==== TASK INPUTS ====

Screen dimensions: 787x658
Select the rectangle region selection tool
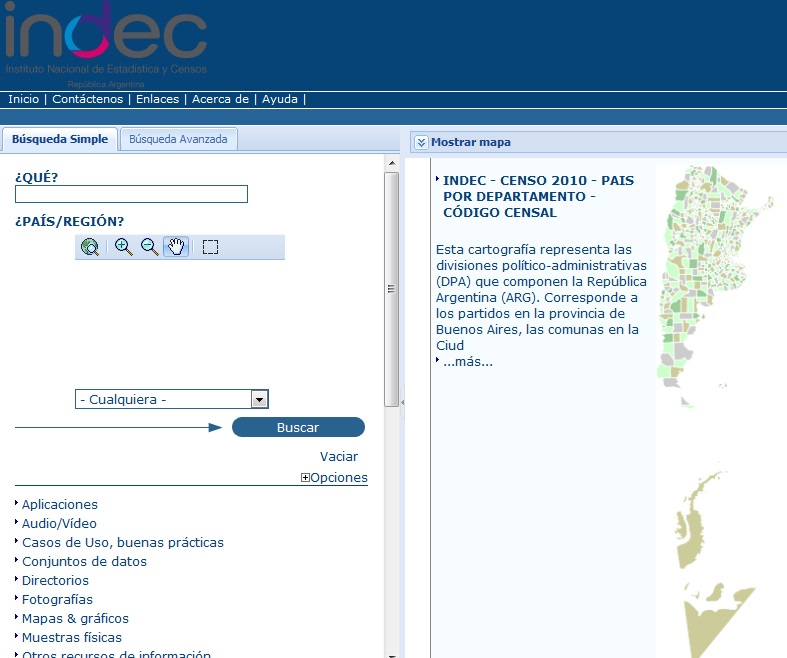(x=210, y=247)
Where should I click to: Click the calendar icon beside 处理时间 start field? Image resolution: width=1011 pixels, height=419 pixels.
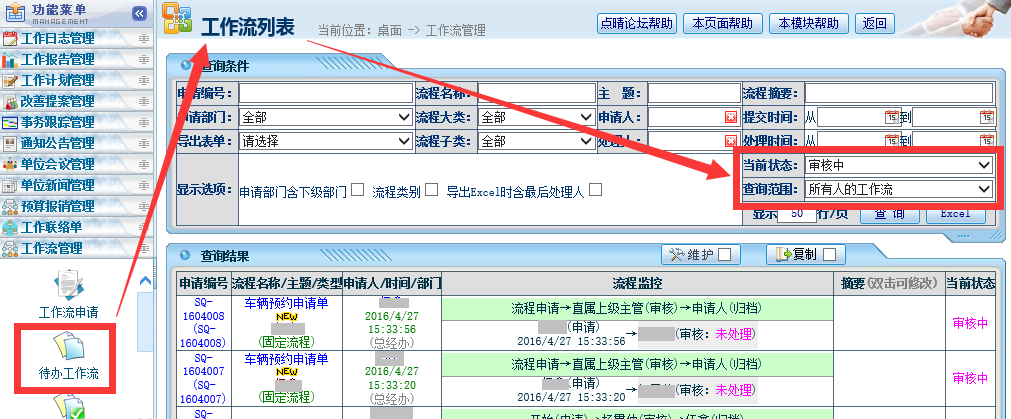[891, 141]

====

* [TASK STATEMENT]: Could you restate the material word for word, skipping any pictures it holds?

* [RESPONSE FOR THIS EXERCISE]:
Screen dimensions: 787x658
Select the rectangle region selection tool
(x=210, y=247)
Where should I click to: Click the calendar icon beside 处理时间 start field? Image resolution: width=1011 pixels, height=419 pixels.
[891, 141]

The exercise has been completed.